RECORDS FOR THIS EXERCISE
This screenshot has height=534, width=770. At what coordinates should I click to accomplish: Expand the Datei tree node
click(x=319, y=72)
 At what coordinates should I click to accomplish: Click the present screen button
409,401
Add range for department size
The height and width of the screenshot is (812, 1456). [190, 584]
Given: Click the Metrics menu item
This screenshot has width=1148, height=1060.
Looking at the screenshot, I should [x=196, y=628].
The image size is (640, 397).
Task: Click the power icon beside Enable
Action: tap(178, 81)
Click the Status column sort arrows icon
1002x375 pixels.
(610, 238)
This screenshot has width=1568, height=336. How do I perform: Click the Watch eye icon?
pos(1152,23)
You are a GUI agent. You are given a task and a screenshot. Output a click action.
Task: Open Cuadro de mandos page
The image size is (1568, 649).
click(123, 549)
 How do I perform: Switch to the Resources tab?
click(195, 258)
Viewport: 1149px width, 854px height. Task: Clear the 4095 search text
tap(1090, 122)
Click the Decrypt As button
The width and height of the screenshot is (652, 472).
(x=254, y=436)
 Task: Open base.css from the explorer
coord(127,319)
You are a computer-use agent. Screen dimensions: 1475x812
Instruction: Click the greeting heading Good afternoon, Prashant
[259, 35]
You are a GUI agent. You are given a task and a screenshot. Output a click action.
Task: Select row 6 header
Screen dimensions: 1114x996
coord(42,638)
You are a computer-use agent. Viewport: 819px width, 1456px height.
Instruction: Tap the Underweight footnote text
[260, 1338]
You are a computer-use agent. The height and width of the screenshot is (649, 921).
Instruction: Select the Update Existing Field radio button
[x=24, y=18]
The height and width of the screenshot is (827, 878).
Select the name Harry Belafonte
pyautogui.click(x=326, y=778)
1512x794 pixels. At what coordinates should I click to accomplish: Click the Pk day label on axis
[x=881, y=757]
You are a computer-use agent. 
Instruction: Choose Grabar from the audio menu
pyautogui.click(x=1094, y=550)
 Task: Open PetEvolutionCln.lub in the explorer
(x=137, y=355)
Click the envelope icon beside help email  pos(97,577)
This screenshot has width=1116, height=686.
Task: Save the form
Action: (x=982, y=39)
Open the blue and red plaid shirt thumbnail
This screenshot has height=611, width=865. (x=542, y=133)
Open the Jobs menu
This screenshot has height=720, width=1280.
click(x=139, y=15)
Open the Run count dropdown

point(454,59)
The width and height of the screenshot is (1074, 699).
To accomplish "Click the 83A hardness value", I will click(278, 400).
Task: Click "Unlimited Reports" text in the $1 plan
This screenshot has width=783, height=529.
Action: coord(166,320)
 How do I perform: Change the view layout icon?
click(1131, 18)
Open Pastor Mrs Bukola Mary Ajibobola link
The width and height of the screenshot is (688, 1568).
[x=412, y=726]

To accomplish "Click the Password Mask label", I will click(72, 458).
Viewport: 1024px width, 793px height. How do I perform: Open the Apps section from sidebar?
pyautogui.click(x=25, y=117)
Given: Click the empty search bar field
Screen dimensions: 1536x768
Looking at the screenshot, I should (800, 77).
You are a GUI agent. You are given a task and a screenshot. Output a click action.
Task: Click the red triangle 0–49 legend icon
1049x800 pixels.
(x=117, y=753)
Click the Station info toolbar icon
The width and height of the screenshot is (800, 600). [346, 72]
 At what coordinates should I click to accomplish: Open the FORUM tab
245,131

PROBLEM STATEMENT
Take the word "will" and find each line of the material that contains it. Copy those lines.

OUTPUT
To accomplish "Click the 83A hardness value", I will click(278, 400).
To accomplish "Click the Password Mask label", I will click(72, 458).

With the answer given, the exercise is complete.